┌──

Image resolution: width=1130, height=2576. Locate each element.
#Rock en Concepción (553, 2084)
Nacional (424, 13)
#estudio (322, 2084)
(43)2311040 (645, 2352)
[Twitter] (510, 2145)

└──

■ Action item ■
What you write must match the records above line for line.

■ Result below ■
Image resolution: width=1130, height=2576. Locate each element.
#Rock en Concepción (553, 2084)
Nacional (424, 13)
#estudio (322, 2084)
(43)2311040 (645, 2352)
[Twitter] (510, 2145)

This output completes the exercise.